What the task asks
Please make an exact copy of the lines from the one holding "This screenshot has height=521, width=985." through the end of the data, both ends included, with no pictures.

[Stored data entries]
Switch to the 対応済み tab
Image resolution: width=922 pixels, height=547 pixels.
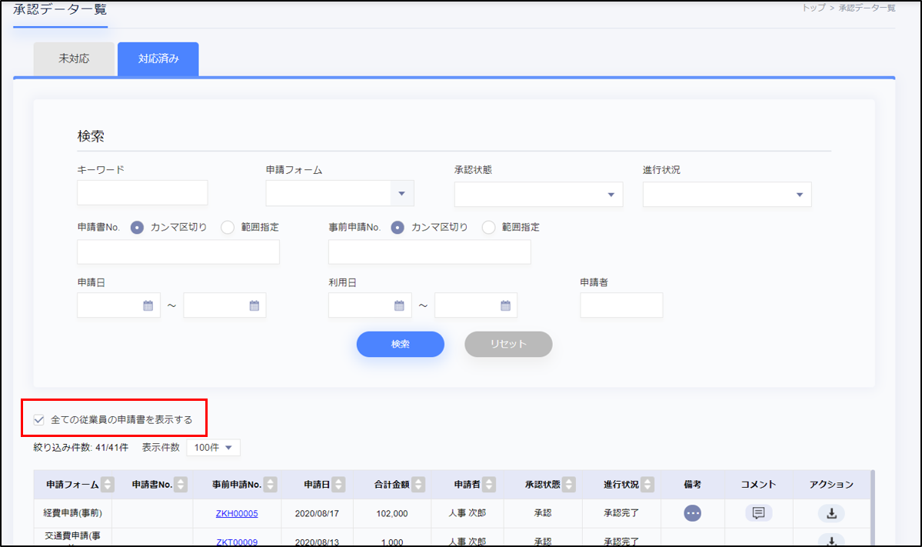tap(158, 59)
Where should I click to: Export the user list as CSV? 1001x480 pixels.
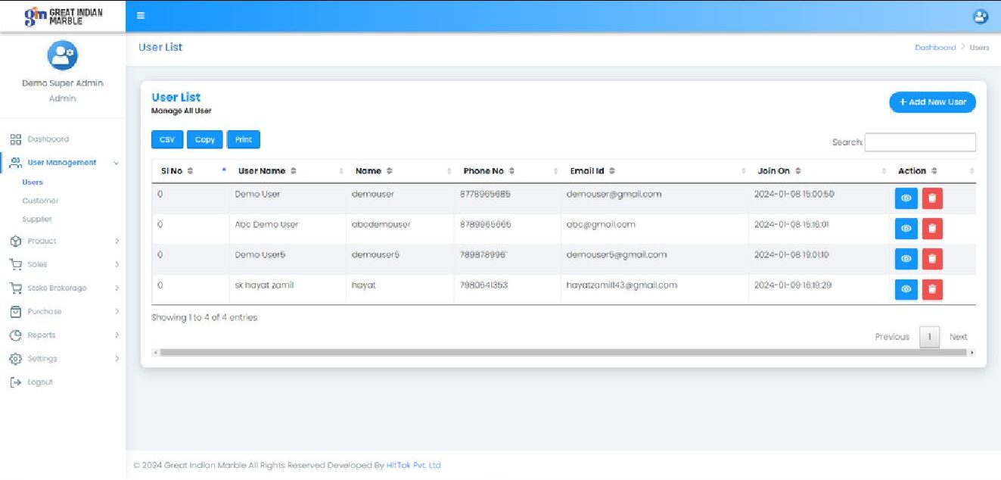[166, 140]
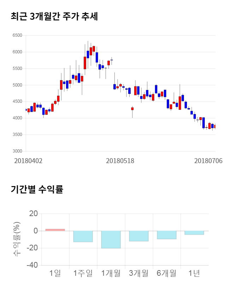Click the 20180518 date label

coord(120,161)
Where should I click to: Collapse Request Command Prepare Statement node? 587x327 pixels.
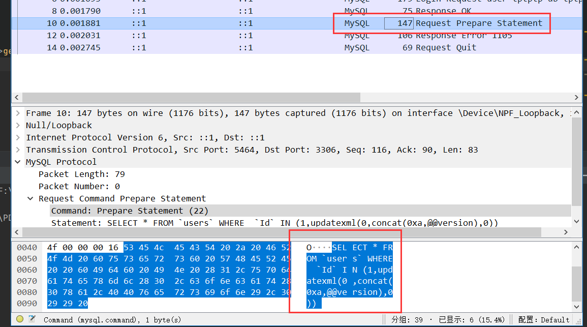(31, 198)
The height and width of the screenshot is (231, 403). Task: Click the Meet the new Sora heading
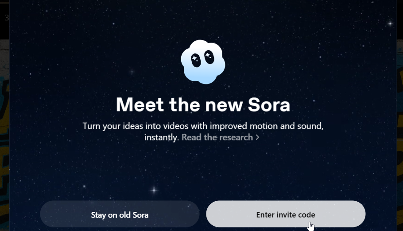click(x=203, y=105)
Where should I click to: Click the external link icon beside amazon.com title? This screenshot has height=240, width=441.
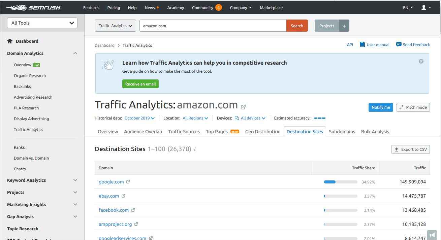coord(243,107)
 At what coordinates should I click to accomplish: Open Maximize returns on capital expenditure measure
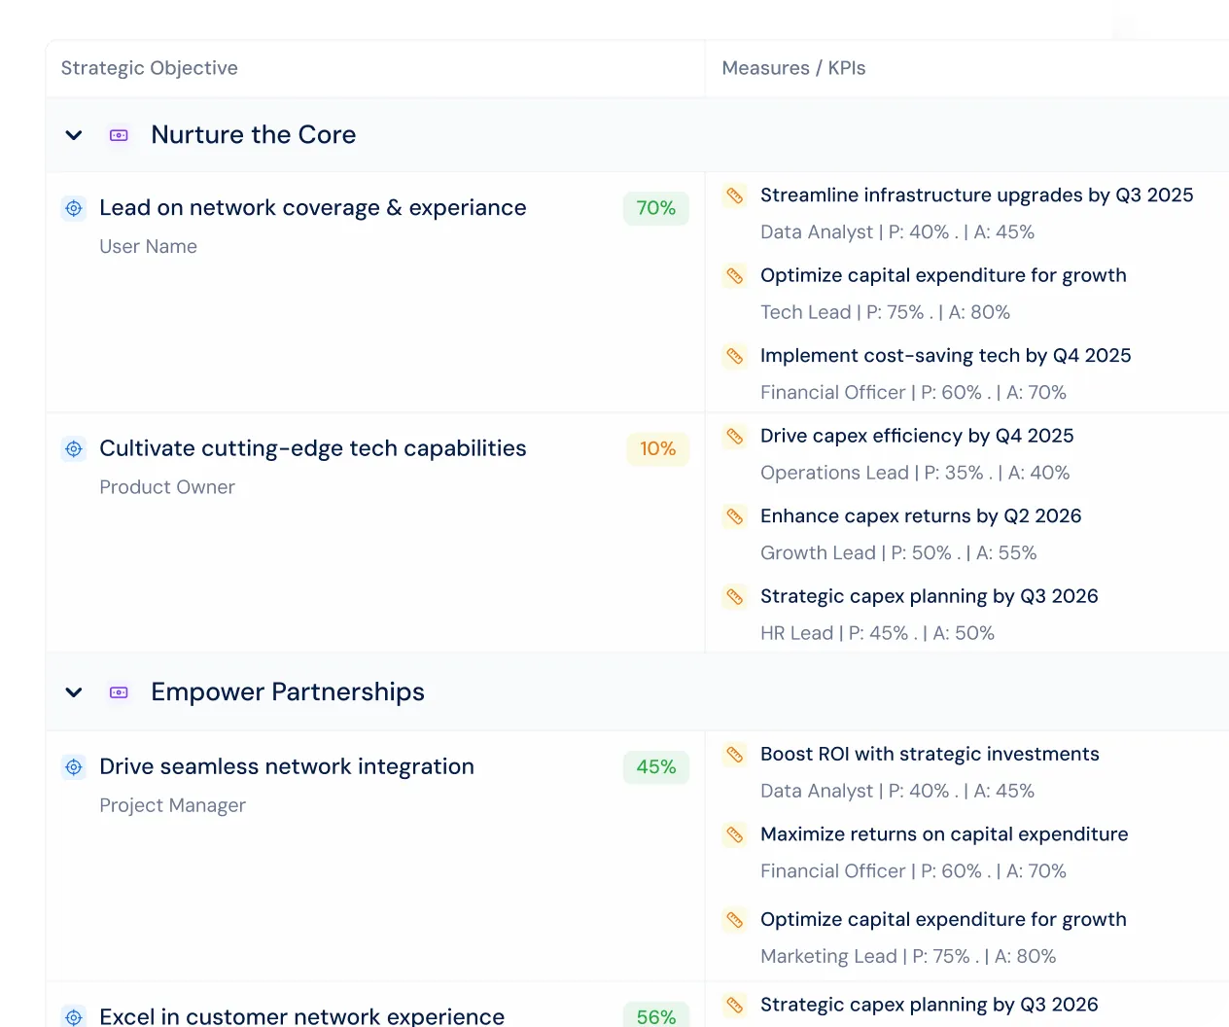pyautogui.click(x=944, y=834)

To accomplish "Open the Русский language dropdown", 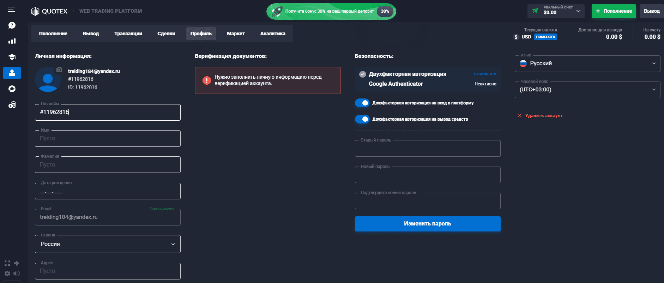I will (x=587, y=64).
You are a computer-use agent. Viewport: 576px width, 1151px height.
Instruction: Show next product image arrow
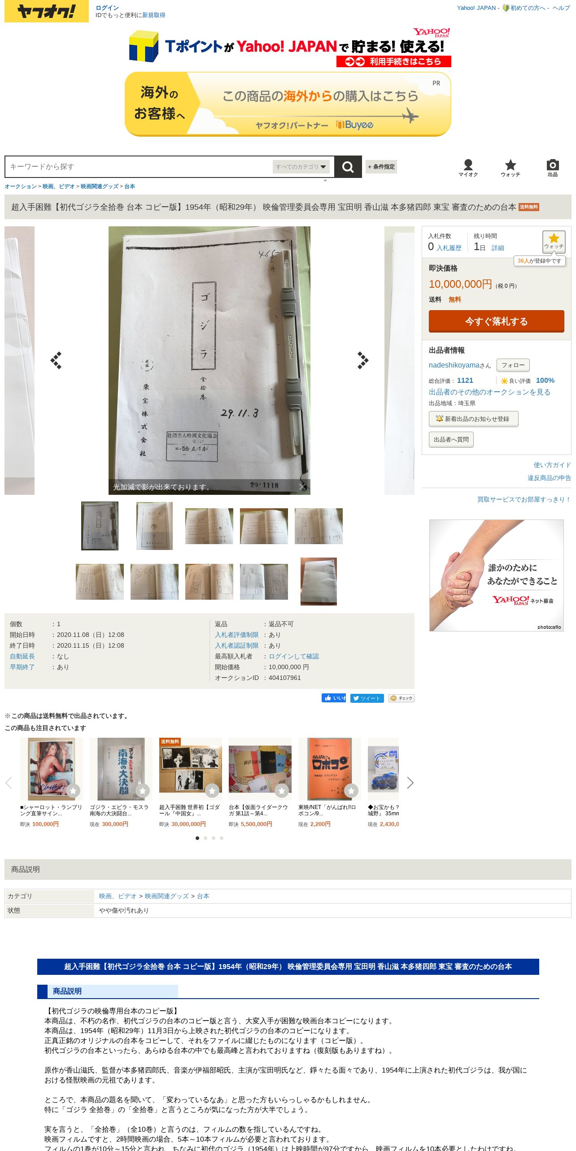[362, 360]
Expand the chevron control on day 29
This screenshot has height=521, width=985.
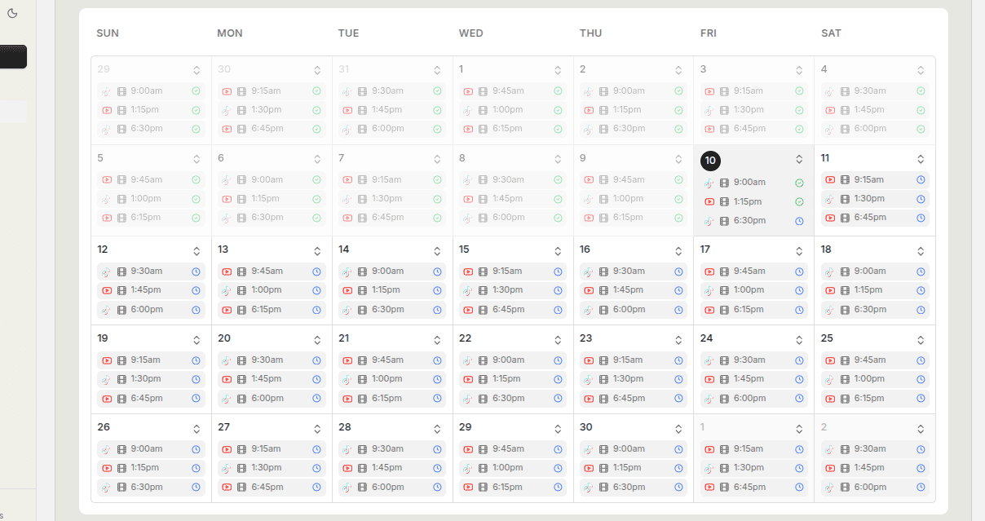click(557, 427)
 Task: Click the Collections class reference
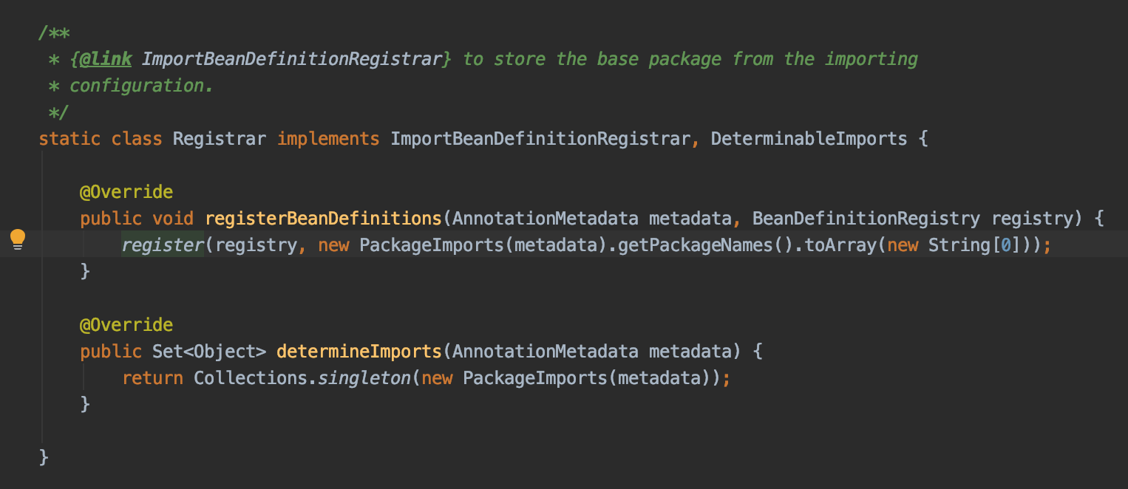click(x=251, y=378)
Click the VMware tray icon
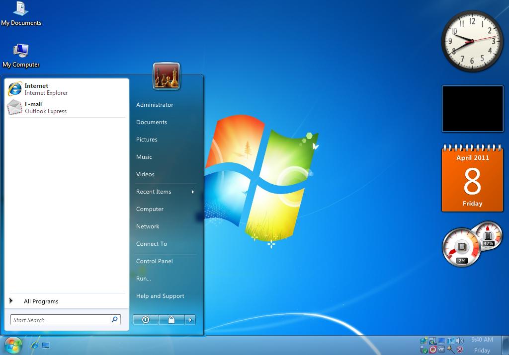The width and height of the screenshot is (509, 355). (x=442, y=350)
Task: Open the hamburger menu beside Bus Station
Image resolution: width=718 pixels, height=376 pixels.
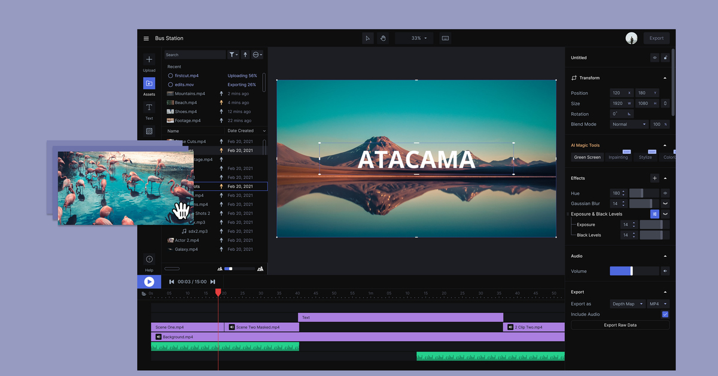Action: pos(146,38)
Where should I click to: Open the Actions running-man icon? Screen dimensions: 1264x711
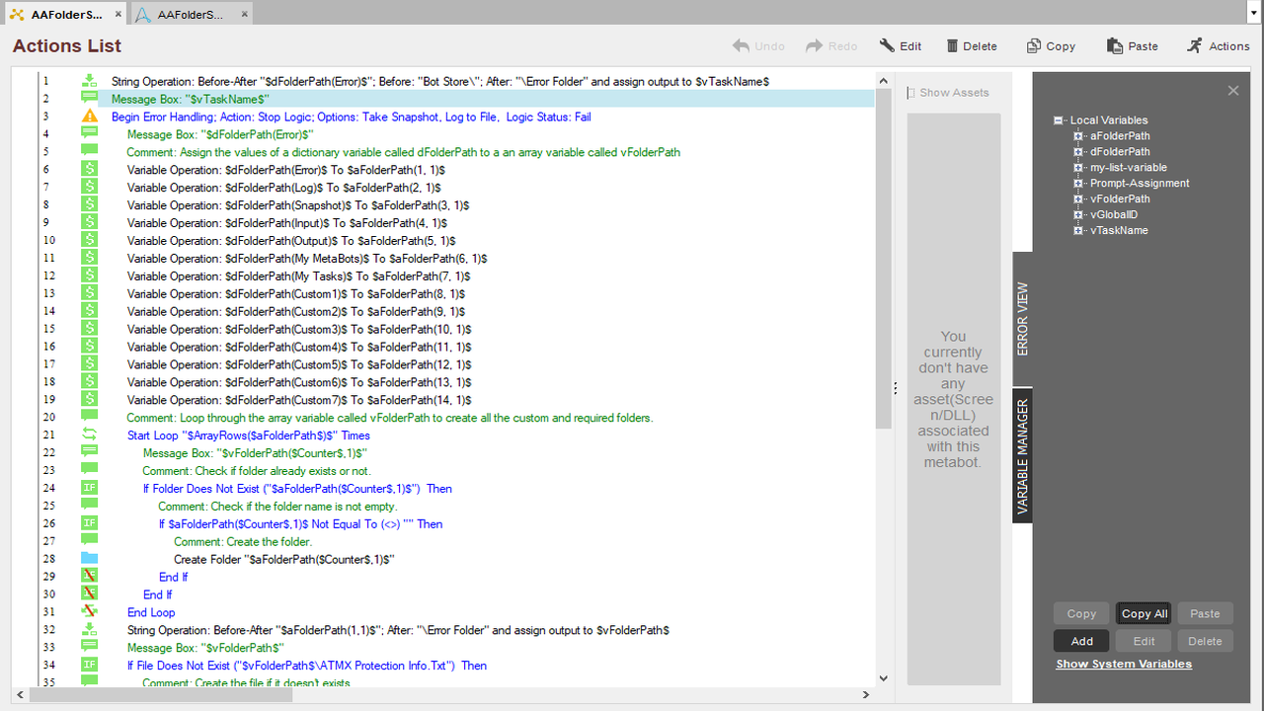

Written answer
This screenshot has height=521, width=985.
click(557, 427)
 Task: Click the Collections class reference
click(x=251, y=378)
Click the VMware tray icon
The width and height of the screenshot is (509, 355). (x=442, y=350)
Task: Open the hamburger menu beside Bus Station
Image resolution: width=718 pixels, height=376 pixels.
Action: pos(146,38)
Where should I click to: Open the Actions running-man icon? Screen dimensions: 1264x711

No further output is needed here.